As far as passwords are concerned, I’ve been fighting the expiration idea for years. Keeping a history of 24 expired passwords means I need to think of 25 passwords for each account, not one password. That’s simple analysis. No one wants to hear it after they’ve just spewed how this latest and greatest idea of theirs “improves security.”
For personal safety, on those security questions–lie. Answer every question with the word “blue” unless the question is What is your favorite colour in which case you answer “Seattle.” Your answer doesn’t have to be accurate, it just has to match (kind of like a password).
Bob, this one isn’t a dilemma, it’s a no-brainer: Spend the $50.00 and get precisely what you want. Don’t allow “free” to cloud the decision-making process. Free rarely is, and there’s simply no equivalent alternative to precisely what one wants (I wish this logic would fly in the IS/IT world, but sadly, no, it does not.) In this situation, you alone will endure whatever frustrations, stresses, etc, result from choosing what is less than ideal for you. So spend the $50.00 and be happy, even thrilled, that it cost relatively little to get something that is exactly what you were looking for. The latter is worth way more than any fifty bucks.

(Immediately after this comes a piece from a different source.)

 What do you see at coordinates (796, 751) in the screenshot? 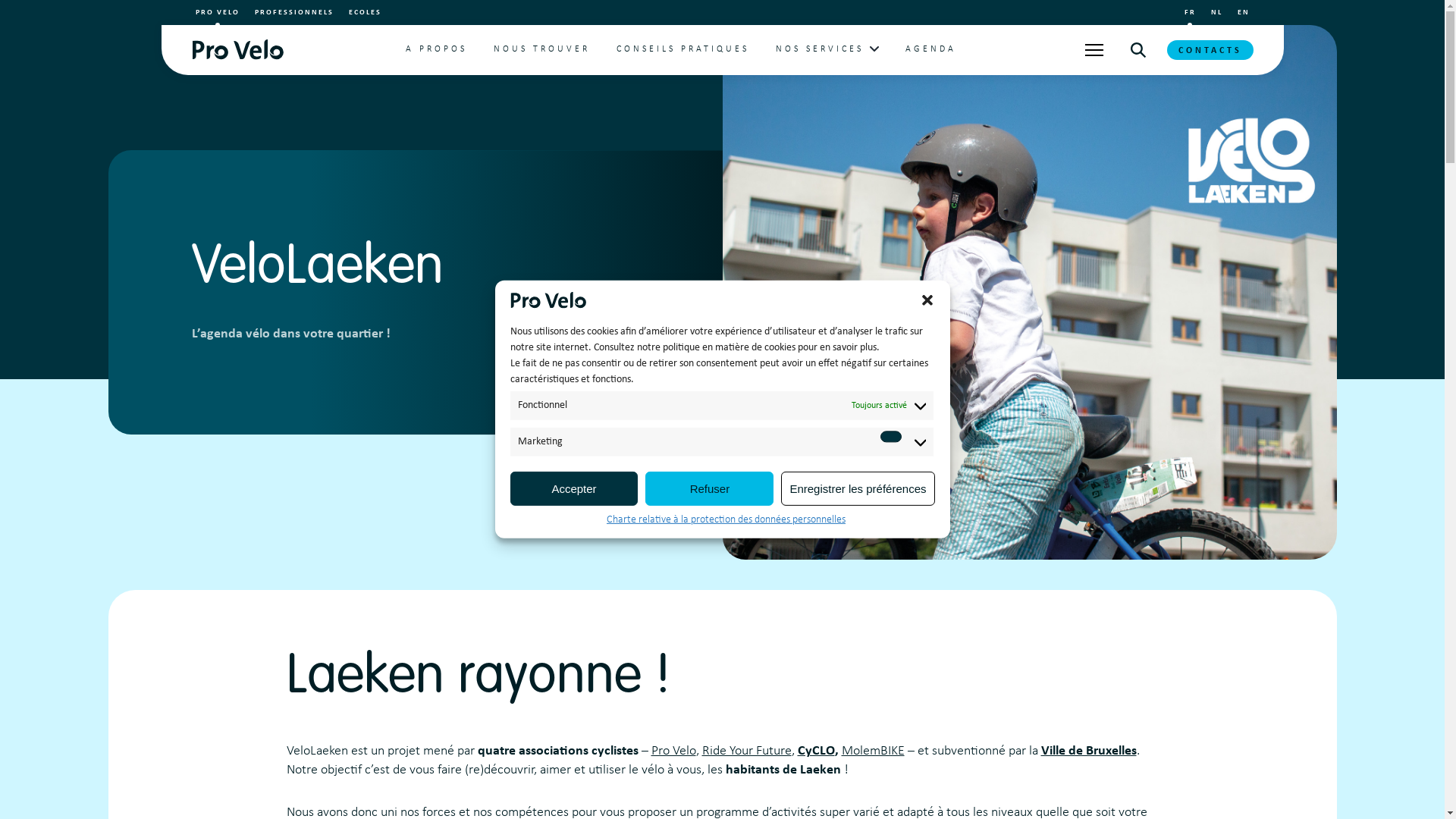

I’m pretty skeptical of the “free” money managers. They’re making their money somewhere, or they couldn’t afford to offer it. The question is where and how, and do you want to “pay” in those terms?
In preparation for retirement, I’m changing my passwords to: crappie, sunfish and Tonka Bay. Considering that I moved to L.A. fifty years ago, there’s probably nobody left who’ll figure them out.
I usually define “expert” as anyone who knows enough more about a subject than I do that I can at best barely understand what they’re telling me.
There is the possibility that they are “not bright” and that is why you can’t understand them.
As for “free and on the cloud” vs. “$50 and local storage”, I’ll pay for local storage. It’s like they say, anything you put on the ‘net is forever. Do you want your financials on the web?